Irak : Les Etats-Unis ont le devoir de nous laisser la paix

 

L’évêque auxiliaire de Bagdad évoque le retrait des troupes américaines

ROME, Vendredi 20 août (ZENIT.org) – « Les troupes étrangères, si elles s’en vont, ont le devoir de laisser derrière elles la paix et la sécurité », a insisté Mgr Shlemon Warduni, évêque auxiliaire de Bagdad des Chaldéens, dans une interview à Radio Vatican, le 19 août.

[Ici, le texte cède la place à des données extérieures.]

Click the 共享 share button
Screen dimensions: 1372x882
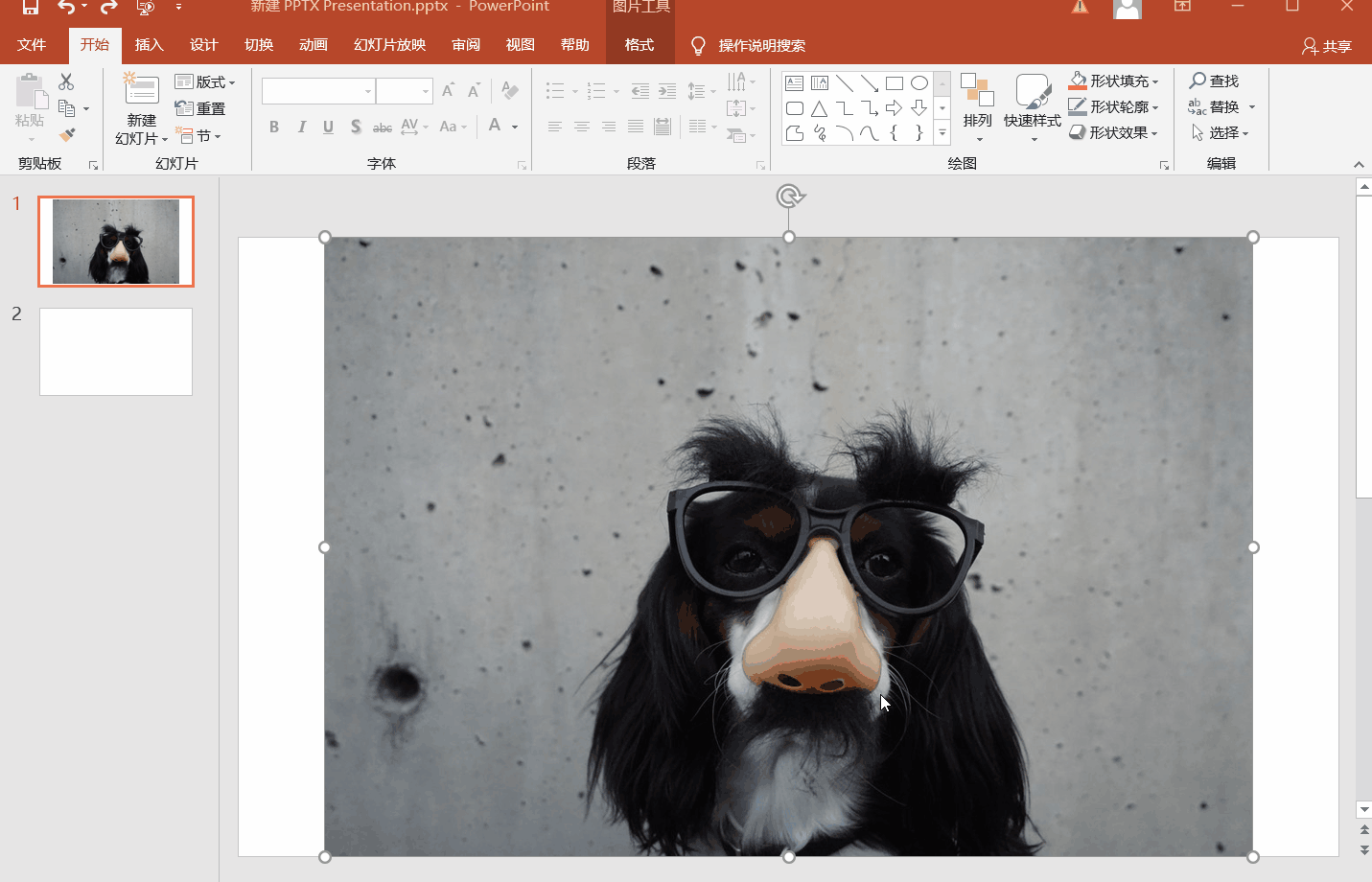pyautogui.click(x=1327, y=46)
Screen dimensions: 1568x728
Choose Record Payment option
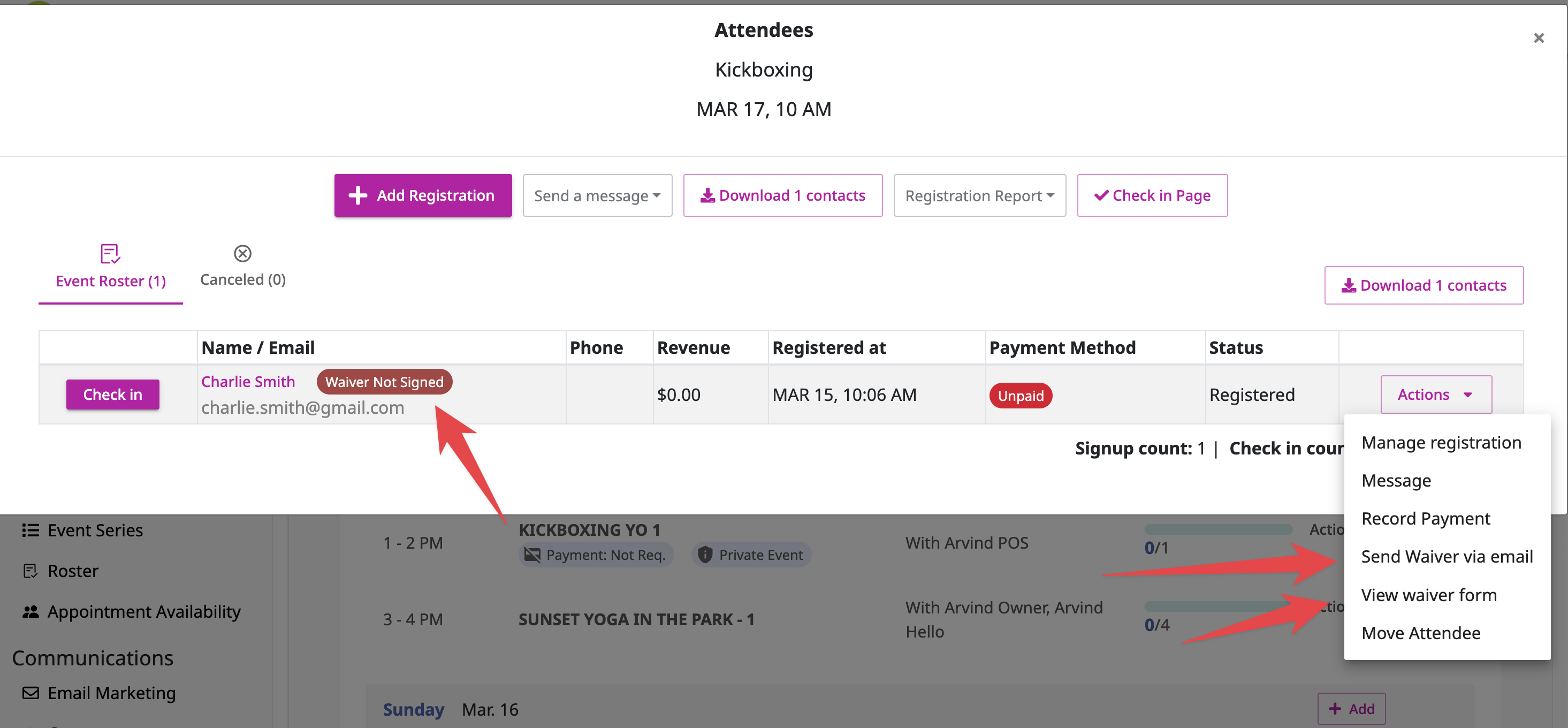(1426, 519)
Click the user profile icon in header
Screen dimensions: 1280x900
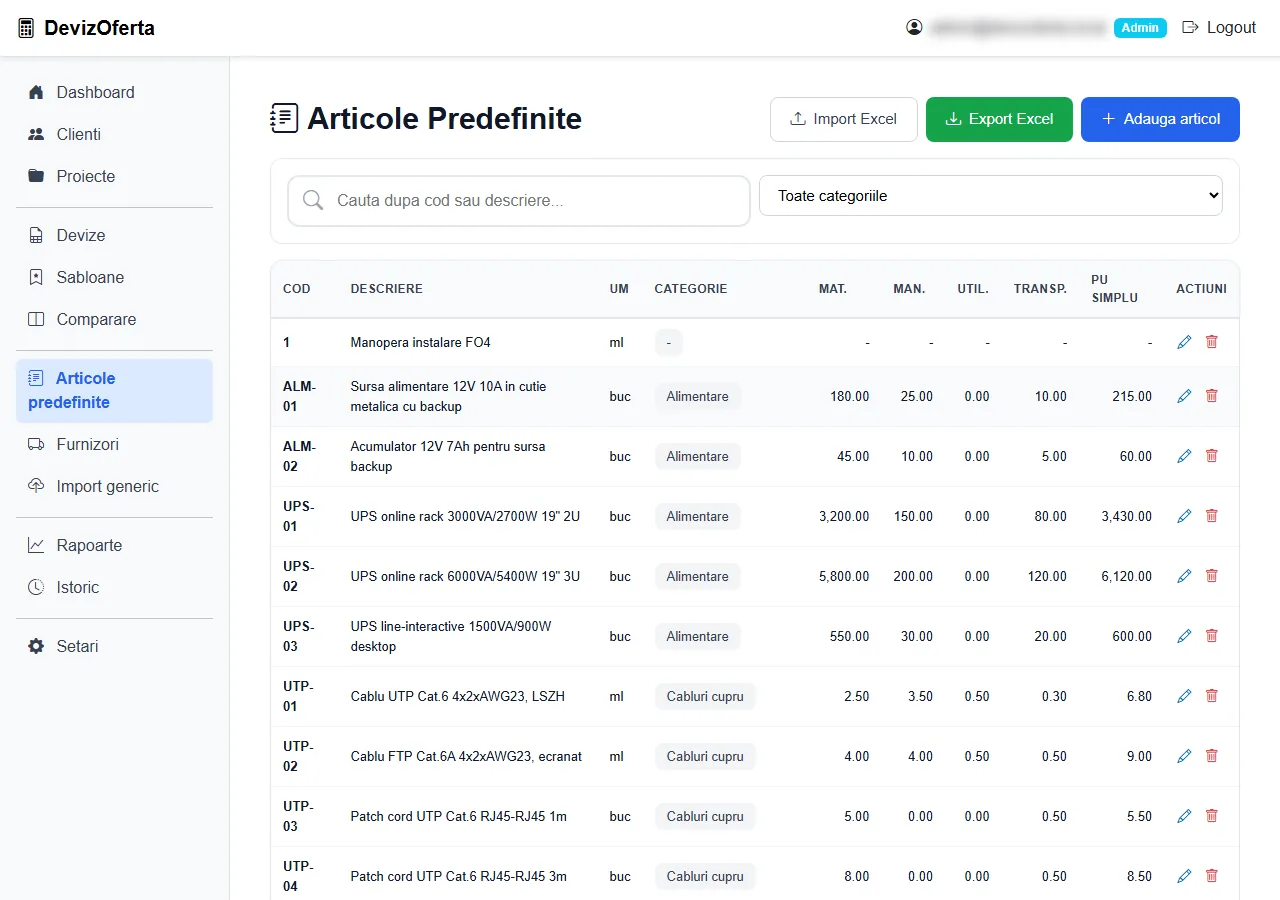[x=914, y=28]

Le prélat irakien s’est exprimé après l’annonce du départ de la dernière brigade de combat américaine plus de 7 ans après le début de la guerre, en mars 2003. « Aujourd’hui, les militaires américains en Irak sont 56.000 et leur nombre atteindra comme prévu à 50.000 à la fin du mois », souligne Radio Vatican. Dans les prochains mois, la mission des forces américaines consistera à assister les forces locales. Le retrait de tous les militaires est prévu d’ici fin 2011.

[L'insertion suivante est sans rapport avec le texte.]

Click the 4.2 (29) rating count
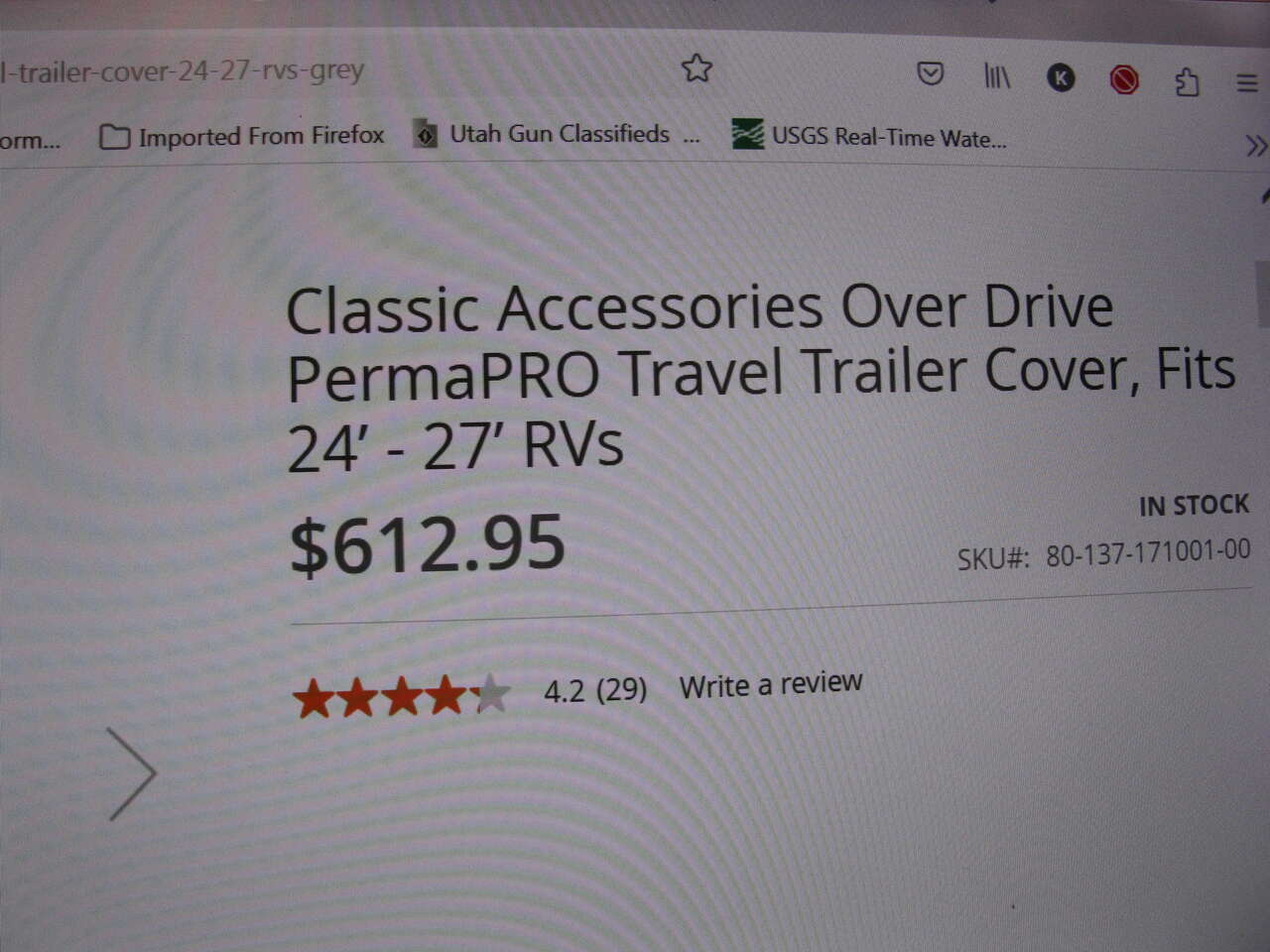The image size is (1270, 952). click(x=595, y=689)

Malgré tout, la situation est loin d’être pacifiée. Pour Mgr Warduni, « il est très difficile de vivre dans un lieu où il n’y a ni loi ni gouvernement ». « Il faut avant tout avoir un gouvernement stable, une loi qui gouverne le pays, parce qu’aujourd’hui les terroristes vont et viennent comme ils veulent », dénonce-t-il.

L’évêque irakien évoque le manque de travail, les « voitures piégées », les « kamikazes » et toutes les autres « manifestations de violence » dans le pays.

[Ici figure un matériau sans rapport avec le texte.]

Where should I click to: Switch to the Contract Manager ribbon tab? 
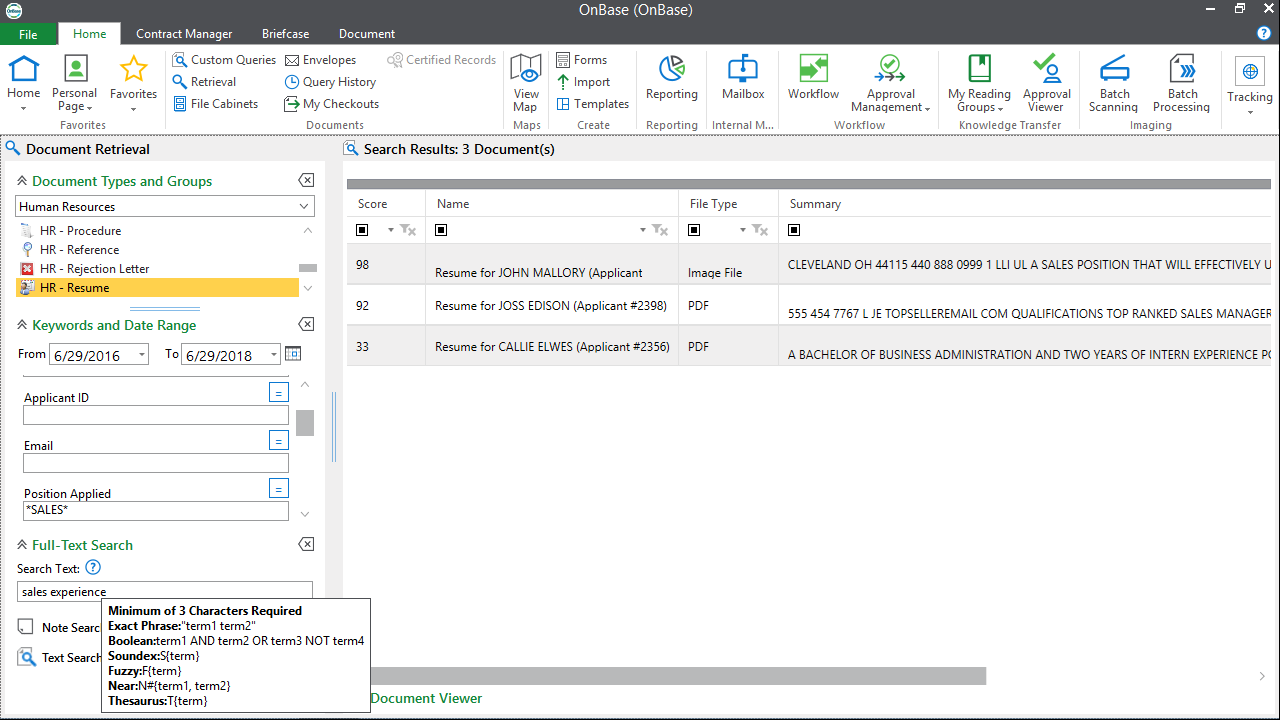[184, 33]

« Les troupes étrangères, si elles s’en vont, ont le devoir de laisser derrière elles la paix et la sécurité », insiste-t-il en déplorant les « résultats négatifs de la guerre ». « Comme le disait Jean-Paul II et comme le dit Benoît XVI, la guerre détruit tout et ne fait aucun bien ».

Dans cette interview à Radio Vatican, il lance un appel à « tous les hommes de bonne volonté à coopérer avec conscience, cette conscience qui met Dieu au centre et non pas nos propres affaires, nos propres intérêts ». « Nous voulons, nous demandons, nous crions : paix et sécurité ! ».

Mgr Warduni souhaite aussi que l’on éduque à la démocratie : « Il faut la semer et non l’imposer ». « Si une grande digue s’ouvre à l’improviste, que se passe-t-il ? On découvre de grandes inondations. Ici, nous étions dans une grande prison ; et que se passe-t-il si une prison est ouverte soudainement ? Il faut enseigner la démocratie, et non pas seulement parler de démocratie. Que ceux qui parlent de démocratie, viennent marcher dans les rues de Bagdad… », souligne-t-il enfin.